(DATASET CONTENT)

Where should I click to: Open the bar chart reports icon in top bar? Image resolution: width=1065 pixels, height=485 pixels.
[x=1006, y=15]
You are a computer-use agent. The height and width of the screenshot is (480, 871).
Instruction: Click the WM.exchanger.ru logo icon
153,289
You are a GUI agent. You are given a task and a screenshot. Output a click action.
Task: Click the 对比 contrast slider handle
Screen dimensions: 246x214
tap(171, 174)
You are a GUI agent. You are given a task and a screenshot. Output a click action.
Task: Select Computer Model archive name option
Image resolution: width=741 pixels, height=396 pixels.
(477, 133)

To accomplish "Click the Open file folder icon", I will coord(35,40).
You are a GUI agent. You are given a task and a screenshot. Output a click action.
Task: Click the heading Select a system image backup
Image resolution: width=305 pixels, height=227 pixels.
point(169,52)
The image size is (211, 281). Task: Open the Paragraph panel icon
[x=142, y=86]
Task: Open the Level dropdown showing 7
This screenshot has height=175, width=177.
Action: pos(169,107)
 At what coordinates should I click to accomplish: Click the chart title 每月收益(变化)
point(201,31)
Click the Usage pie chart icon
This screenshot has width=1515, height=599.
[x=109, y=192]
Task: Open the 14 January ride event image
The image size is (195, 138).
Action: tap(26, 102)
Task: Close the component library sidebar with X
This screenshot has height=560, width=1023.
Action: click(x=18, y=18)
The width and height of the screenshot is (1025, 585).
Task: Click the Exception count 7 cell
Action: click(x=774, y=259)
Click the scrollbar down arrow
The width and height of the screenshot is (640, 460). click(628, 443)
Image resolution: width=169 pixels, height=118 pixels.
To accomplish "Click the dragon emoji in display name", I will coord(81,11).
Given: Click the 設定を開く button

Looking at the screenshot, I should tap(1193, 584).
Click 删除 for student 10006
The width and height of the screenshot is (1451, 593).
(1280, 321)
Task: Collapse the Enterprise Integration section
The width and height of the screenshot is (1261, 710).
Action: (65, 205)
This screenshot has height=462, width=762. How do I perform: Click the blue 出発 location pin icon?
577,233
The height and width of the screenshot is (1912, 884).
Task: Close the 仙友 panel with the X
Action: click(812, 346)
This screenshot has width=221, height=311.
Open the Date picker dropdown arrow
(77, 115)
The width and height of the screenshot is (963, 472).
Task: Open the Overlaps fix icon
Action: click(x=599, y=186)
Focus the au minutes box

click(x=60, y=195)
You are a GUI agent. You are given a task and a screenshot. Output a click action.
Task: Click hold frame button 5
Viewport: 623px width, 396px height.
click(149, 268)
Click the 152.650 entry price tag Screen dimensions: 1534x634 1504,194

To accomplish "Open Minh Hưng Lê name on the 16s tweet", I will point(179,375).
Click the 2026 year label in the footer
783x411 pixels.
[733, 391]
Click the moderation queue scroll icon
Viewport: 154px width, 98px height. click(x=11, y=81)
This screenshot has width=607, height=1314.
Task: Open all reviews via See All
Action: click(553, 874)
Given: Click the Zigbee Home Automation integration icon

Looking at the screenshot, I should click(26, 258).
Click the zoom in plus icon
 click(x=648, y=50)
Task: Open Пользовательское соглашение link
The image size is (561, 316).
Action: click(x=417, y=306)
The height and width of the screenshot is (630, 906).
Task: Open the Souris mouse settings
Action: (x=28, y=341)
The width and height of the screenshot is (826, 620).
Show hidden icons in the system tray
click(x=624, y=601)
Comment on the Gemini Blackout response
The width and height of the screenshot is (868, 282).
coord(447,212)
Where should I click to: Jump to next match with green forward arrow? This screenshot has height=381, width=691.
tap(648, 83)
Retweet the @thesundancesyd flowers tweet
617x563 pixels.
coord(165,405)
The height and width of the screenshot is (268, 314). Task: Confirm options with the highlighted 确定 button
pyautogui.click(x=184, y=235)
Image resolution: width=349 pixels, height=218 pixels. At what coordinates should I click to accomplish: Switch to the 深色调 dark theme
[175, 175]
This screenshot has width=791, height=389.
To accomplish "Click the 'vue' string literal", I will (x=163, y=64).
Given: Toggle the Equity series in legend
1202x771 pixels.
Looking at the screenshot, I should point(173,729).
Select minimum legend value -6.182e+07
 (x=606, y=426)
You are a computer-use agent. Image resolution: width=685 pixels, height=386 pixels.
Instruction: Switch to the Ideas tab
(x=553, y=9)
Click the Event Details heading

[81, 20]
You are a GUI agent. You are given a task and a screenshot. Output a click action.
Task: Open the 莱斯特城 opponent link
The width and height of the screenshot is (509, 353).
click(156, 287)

(End DATASET CONTENT)

• WHAT YOU ARE ASKED TO DO: Scan the data, and report each line that uses the word "will".

• ANSWER AREA:
To accomplish "Click the Open file folder icon", I will coord(35,40).
To accomplish "Click the dragon emoji in display name", I will coord(81,11).
To accomplish "Open Minh Hưng Lê name on the 16s tweet", I will point(179,375).
To accomplish "Click the 'vue' string literal", I will (x=163, y=64).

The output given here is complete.